Some also question whether Scotland's performance is all that remarkable compared with Europe as a whole.
Its reported death rate of 46 per 100,000 is far lower than the 71 per 100,000 in England. But it is on a par with France and higher than Northern Ireland. England has 56 million people, compared with Scotland's 5.4 million. It is sparsely populated, without a metropolis like London, where the outbreak exploded in early March. Fortunate timing may have spared it the worst.
"Scotland was six or seven days behind London," said Mark Woolhouse, a professor of epidemiology at the University of Edinburgh. "That is a very long time, if the epidemic is doubling every three or four days." Scotland's experience, he added, was not "particularly better or worse than other European countries."
For many in Scotland, however, what matters is not how their country fared relative to the rest of the world but how it stacks up to England. Sturgeon's approval ratings have risen to above 80%, while Johnson's ratings have declined. That could embolden her to press him to allow another independence referendum — something he has so far ruled out.
"They might still say no," said Nicola McEwen, a professor of politics at the University of Edinburgh. "But it will be more difficult. She is emerging from this, at least so far, with more authority and more respect."

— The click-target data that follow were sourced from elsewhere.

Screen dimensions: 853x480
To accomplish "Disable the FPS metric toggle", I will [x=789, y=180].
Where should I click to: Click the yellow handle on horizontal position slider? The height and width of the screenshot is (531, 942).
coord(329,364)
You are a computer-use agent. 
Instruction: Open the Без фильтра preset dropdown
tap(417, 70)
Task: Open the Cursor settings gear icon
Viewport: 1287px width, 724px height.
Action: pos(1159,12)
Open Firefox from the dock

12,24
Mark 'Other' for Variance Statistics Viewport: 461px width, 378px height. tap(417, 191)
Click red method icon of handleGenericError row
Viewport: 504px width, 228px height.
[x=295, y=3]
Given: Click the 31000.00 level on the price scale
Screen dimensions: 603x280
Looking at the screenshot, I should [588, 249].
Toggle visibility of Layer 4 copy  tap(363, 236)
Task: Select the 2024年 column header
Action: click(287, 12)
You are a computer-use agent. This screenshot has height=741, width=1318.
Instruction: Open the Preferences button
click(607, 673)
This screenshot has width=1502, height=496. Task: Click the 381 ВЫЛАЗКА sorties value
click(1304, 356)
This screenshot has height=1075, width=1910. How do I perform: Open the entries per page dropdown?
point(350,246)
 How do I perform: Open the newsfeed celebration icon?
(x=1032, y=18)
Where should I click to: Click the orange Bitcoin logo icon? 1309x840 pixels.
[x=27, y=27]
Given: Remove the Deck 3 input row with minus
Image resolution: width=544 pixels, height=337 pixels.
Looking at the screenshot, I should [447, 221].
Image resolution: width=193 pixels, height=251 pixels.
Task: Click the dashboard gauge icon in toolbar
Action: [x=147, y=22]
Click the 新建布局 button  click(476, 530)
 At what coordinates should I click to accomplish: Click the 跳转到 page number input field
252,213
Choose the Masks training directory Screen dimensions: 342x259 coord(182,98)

At the Cold Town House, where a handful of customers sipped pints on a chilly day earlier this week, there was a stoic pride in Scotland's disciplined response to the pandemic. The cobbled streets of Edinburgh's Royal Mile, which usually throb with festival goers at this time of the year, were nearly deserted. From the castle's ghostly ramparts, residents contemplated their becalmed city.
"There's a conservatism in Scotland, where doing the sensible, rational stuff outweighs the more emotional response to things," said Tom Harries, an entrepreneur who is originally from Bristol, England, and runs a startup that has helped businesses find ways to survive during the lockdown.
There is also, he said, one-upmanship.
"As an Englishman, I myself am thinking, 'What a mess,'" he said. "How does this reflect on England? It feels a bit shameful."